■ Data
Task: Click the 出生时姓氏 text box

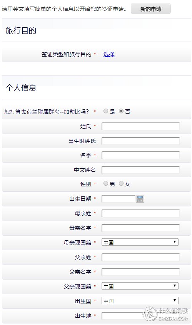Action: 141,141
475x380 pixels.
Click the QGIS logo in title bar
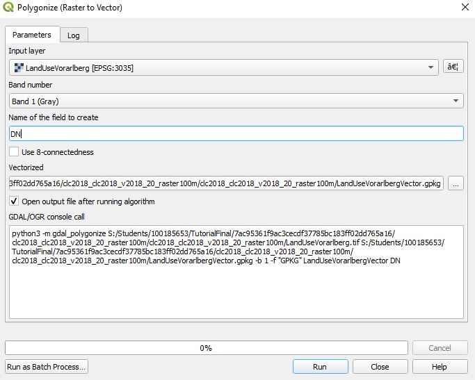(8, 8)
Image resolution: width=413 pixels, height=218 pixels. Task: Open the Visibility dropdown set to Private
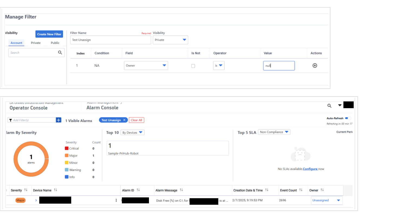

■ What the task asks
With the pictures omitted, the records above are to be repeated exactly.

■ Response for this exercise
Task: Click the 出生时姓氏 text box

Action: 141,141
475x380 pixels.
Click the QGIS logo in title bar
(8, 8)
Image resolution: width=413 pixels, height=218 pixels. Task: Open the Visibility dropdown set to Private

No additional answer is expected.